How many dwarf planets are there?
The short answer: five. The International Astronomical Union (IAU) officially recognizes exactly five dwarf planets — Ceres, Pluto, Haumea, Makemake, and Eris. That number has not changed since 2008, when Makemake and Haumea were added to the list (Ceres, Pluto, and Eris came first, in 2006).
But the honest answer is “five officially, with many more waiting in line.” The real count is genuinely fuzzy, and here is why.
| Count | What it means |
|---|---|
| 5 | Formally recognized by the IAU today (Ceres, Pluto, Haumea, Makemake, Eris) |
| ~9 | Commonly accepted by working astronomers — add Quaoar, Gonggong, Sedna, and Orcus |
| 100+ | NASA’s estimate — it says “there may be many more dwarf planets, perhaps more than a hundred, waiting to be discovered” |
| Hundreds | Some researchers, including Eris discoverer Mike Brown, project the eventual total once the faint, far-off candidates are confirmed |
Why the number is so hard to pin down
The sticking point is the second IAU rule: to be a dwarf planet, an object must be massive enough that its own gravity pulls it into a round shape (a state called hydrostatic equilibrium). Confirming roundness sounds simple, but most candidates orbit far out in the Kuiper Belt and the trans-Neptunian region, tens to hundreds of times farther from the Sun than Earth. From that distance they appear as little more than dim points of light, even through the world’s largest telescopes. We often cannot measure their exact size, shape, or mass well enough to say for certain.

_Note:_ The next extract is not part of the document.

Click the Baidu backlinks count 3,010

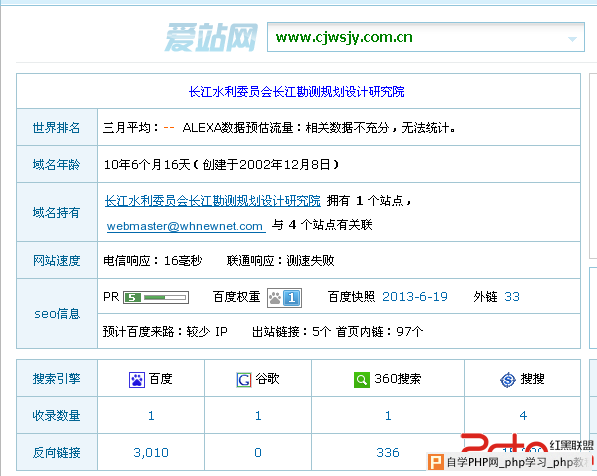[151, 453]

So the IAU stays conservative and only confirms an object once the evidence is solid. Astronomers, meanwhile, keep a longer working list of bodies they are confident will qualify — Mike Brown’s catalog alone flags dozens of “highly likely” and hundreds of “possible” dwarf planets across its likelihood tiers. New discoveries — like the distant candidate 2017 OF201, announced in May 2025 — keep stretching that list. Every wide-field survey of the outer solar system turns up more icy worlds, which is why “5” is the rule-book answer but almost certainly not the final one.
For the full rundown, see the comparison table of all five official dwarf planets below, then explore the candidate dwarf planets still awaiting recognition.

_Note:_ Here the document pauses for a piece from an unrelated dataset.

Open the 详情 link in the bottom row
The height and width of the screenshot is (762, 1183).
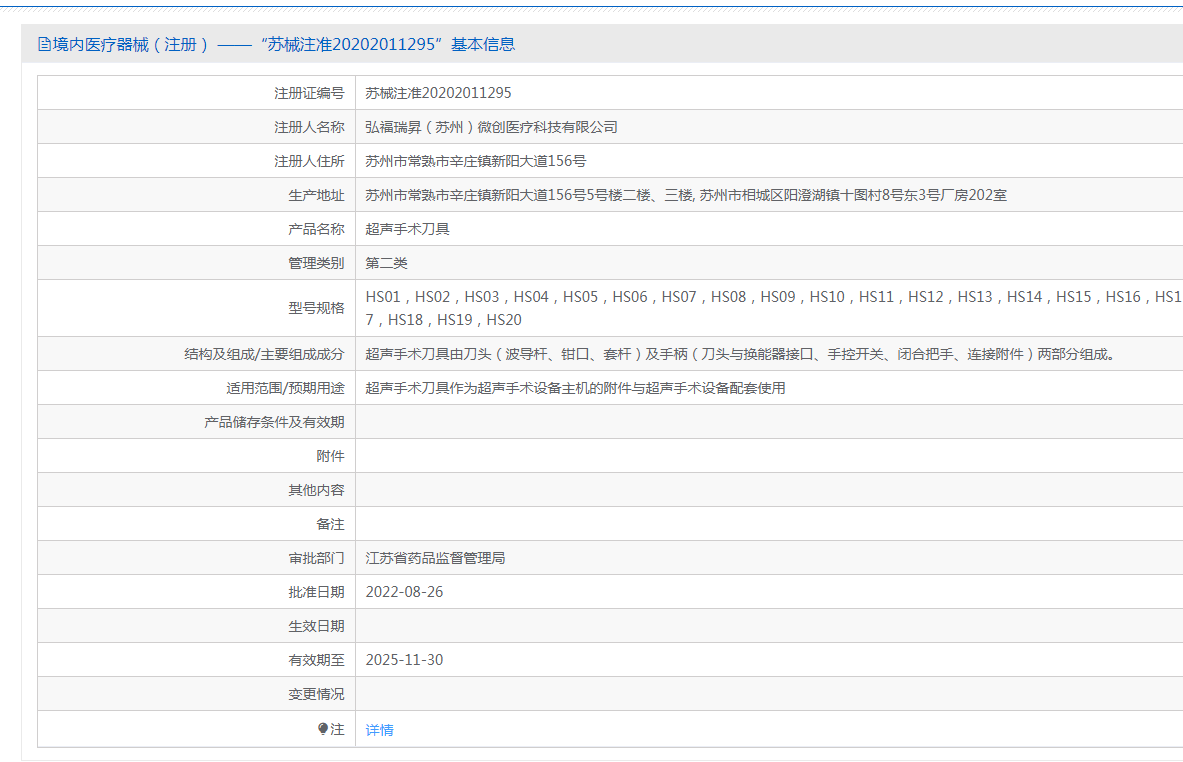click(379, 730)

The 5 official dwarf planets
The International Astronomical Union (IAU) recognizes five dwarf planets. Listed in order of their average distance from the Sun, they are Ceres, Pluto, Haumea, Makemake, and Eris. Only Ceres orbits inside the asteroid belt; the other four are frozen worlds far beyond Neptune in the Kuiper Belt and scattered disk. Every one of them is smaller than Earth’s Moon (about 3,475 km / 2,159 mi across), which tells you just how compact these little worlds really are.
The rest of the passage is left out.